11. The system of claim 8, wherein the processor is further configured to:
command the display to render an operator logbook user interface, the operator logbook user interface configured to allow a user to select particular operators; and
upon selection of an operator, command the display to generate information related to the selected operator.
12. The system of claim 11, wherein:
the operator logbook user interface is further configured to allow a user to request an operator report associated with a selected operator; and
the processor is further configured to command the display to render the operator report associated with the selected operator.
13. The system of claim 8, wherein the processor is further configured to:
command the display to render flight log management user interface, the flight log management user interface configured to allow a user to view flight information associated with the UAV and at least selectively generate the operations report.

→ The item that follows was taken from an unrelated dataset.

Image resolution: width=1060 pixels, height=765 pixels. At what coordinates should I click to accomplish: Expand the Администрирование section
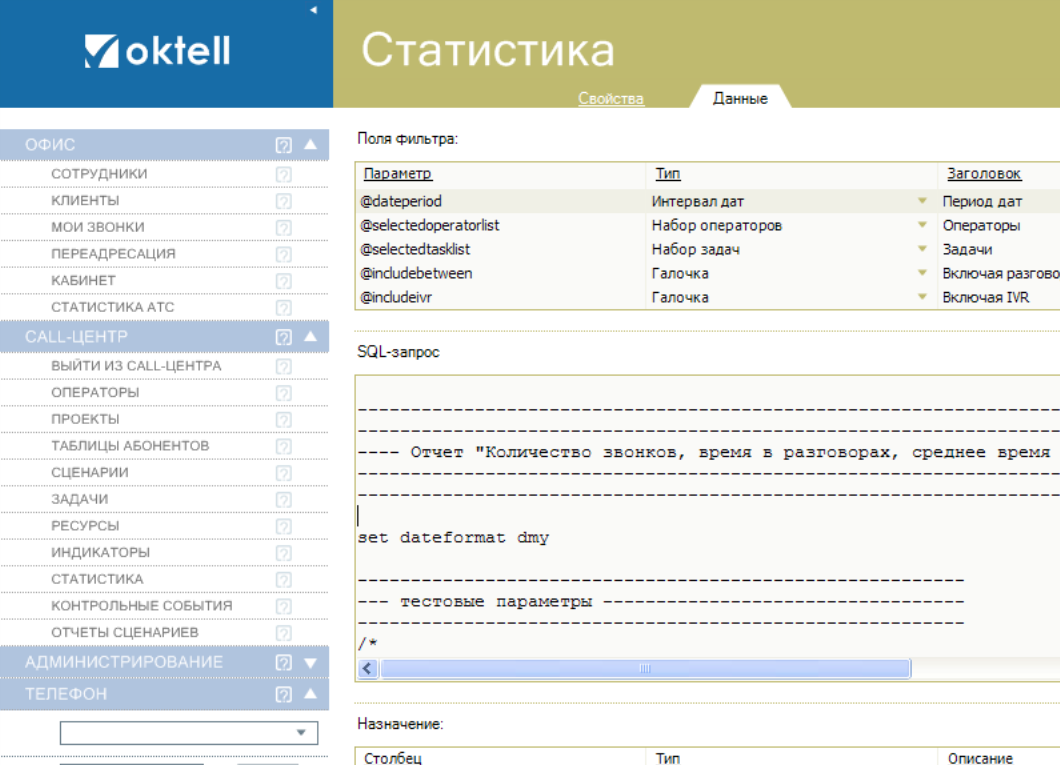(310, 662)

14. The system of claim 8, wherein the processor is further configured to:
command the display to render maintenance user interface, the maintenance user interface configured to allow a user to view and manage maintenance-related data associated with the UAV and at least selectively generate the maintenance report.

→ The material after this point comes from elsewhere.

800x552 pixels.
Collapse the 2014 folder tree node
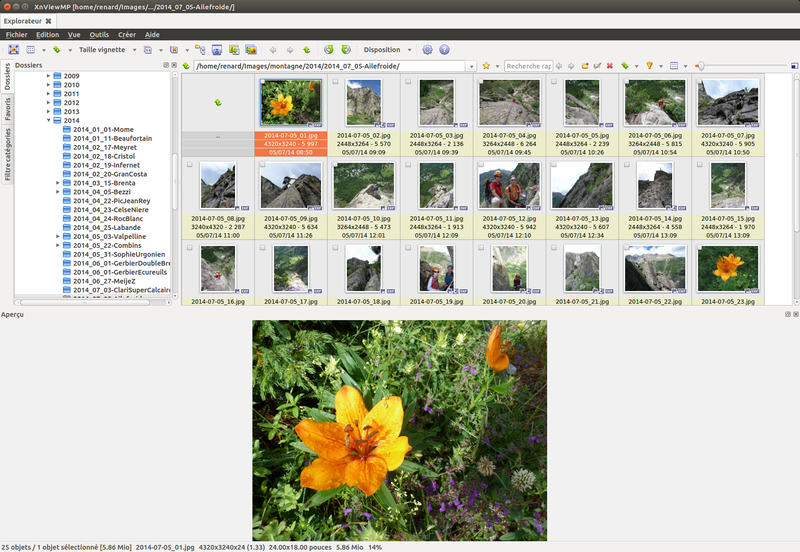48,121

15. The system of claim 1, wherein the remote control station is further configured to:
at least selectively communicate with a remote manufacturer database; and
retrieve at least selected portions of data stored in the remote manufacturer database.
16. A method for generating reports associated with an unmanned system that is controlled via a remote control station, the method comprising the steps of:
transmitting, to the remote control station, data related to the unmanned system;
storing the transmitted data in a memory;
selectively retrieving, in the remote control station, at least portions of the stored data; and
generating, in the remote control station, a plurality of reports associated with the unmanned system using at least the selectively retrieved data, the reports including:
(i) an operator report, the operator report including information associated with an operator of the remote control station,
(ii) an operations report, the operations report including information associated with operations of the unmanned system; and
(iii) a maintenance report, the maintenance report including information associated with maintenance of the unmanned system.
17. The method of claim 16, further comprising:
storing system data associated with the unmanned system in the memory;
selectively retrieving at least a portion of the system data; and
generating the plurality of reports using at least a portion of the selectively retrieved system data.
18. The method of claim 16, wherein the data are stored in the memory in a relational database.
19. The method of claim 16, wherein the unmanned system comprises an unmanned aerial vehicle.
20. The method of claim 16, further comprising:
storing templates for one or more of the operator report, operations report, and maintenance report in the memory, the stored templates complying with regulatory agency requirements;
automatically populating one or more fields in one or more of the stored templates with portions of the stored data; and
automatically and periodically updating the stored templates.